Ku lihat pak Jamil langsung tersenyum, seperti nya ia akan setuju dengan ide yang Abah berikan.

"Baiklah, acara Akad akan di adakan setelah Sholat subuh di Masjid Agung"

"Kenapa di masjid Agung, pak. Tidak sebaiknya di rumah pak Jamil saja?" Tanya ku yang sangat keberatan sekali acara akad di adakan di Masjid Agung. Masjid terbesar di kota ini, jika itu terjadi akan membuat banyak kehebohan.

"Yang akan menikah adalah anak kesayangan ku, aku ingin mengadakan nya secara meriah," Ujar pak Jamil dengan mata penuh cinta, aku bisa melihat nya.

"Baiklah, Akad Nikah setelah sholat subuh di Masjid Agung"

"Resepsi nya hari minggu pagi jam sembilan, karena kolega ku hanya bisa hari-hari libur saja"

"Baiklah, Deal"

Abah dan Pak Jamil berjabat tangan, setelah itu semuanya tertawa. Tapi tidak dengan ku, aku sungguh merasa ini terlalu cepat. Bahkan biodata calon istriku belum aku baca, apa hobby nya, dia bisa apa dan.. Sudahlah, tidak akan ada yang mengerti hal itu. Abah dan Umi bahagia dengan pernikahan ini, aku juga tidak bisa mendebat nya. Tidak bisa dan tidak akan pernah bisa.

Bab 2

2.

Saat ini aku sedang duduk di kursi goyang kesayanganku, tangan ku memegang sebuah map berwarna merah muda.

Di sana juga ada sebuah pas foto, foto seorang gadis yang ku akui sangat cantik sekali.
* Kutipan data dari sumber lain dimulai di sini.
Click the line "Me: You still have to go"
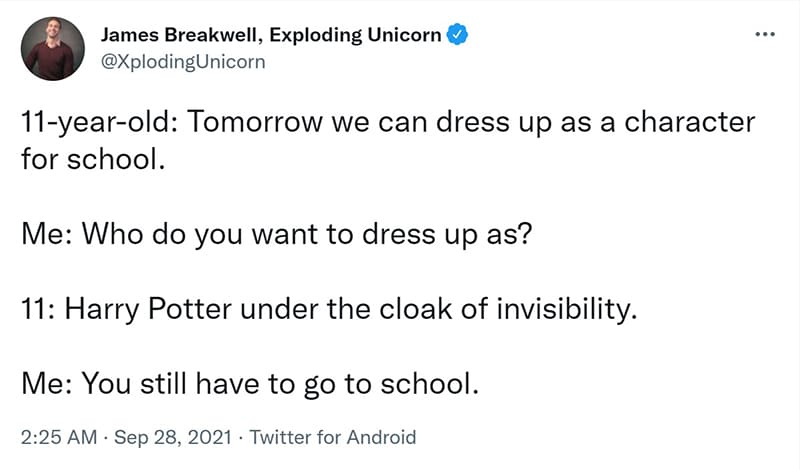The image size is (800, 470). pyautogui.click(x=250, y=384)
Tapi aku tidak tertarik sama sekali, apalagi setelah membaca biodata nya.

Gadis berusia sepuluh tahun lebih muda dariku, gadis yang baru saja lulus SMA tahun lalu, dia adalah seorang gadis yang mempunyai hobby nonton streming dan baca novel, sudah dapat dipastikan bahwa dia adalah kaum rebahan yang suka sekali halu, alias gadis pemalas.

Semua yang tertulis disana jauh dengan keteria wanita idaman ku, dia jauh sekali jika dibandingkan dengan Nabila.

Ya, Nabila. Seorang Ustadzah yang mengajar di pesantren aba ini, gadis yang membuat jantungku berdebar bahkan hanya menatapnya saja.

Nabila sangat pintar, dia hafidzah, bertingkah laku lemah lembut. Dan aku sudah memastikan nya bahwa dia begitu sangat baik sekali.

Mungkin kah semua ini salahku, aku yang tidak segera melamar nya. Terlalu banyak berpikir dan akhirnya aku terjebak di sebuah permintaan kedua orang tua ku yang tak mungkin sekali aku membantah nya.

"Namanya Siti Aisyah, kenapa di panggil Chaca? Padahal jika di panggil Aisyah atau setidak nya Ais, itu lebih baik. Dasar anak-anak zaman now, mungkin dia malu di panggil Aisyah," Omel ku dengan hati kesal.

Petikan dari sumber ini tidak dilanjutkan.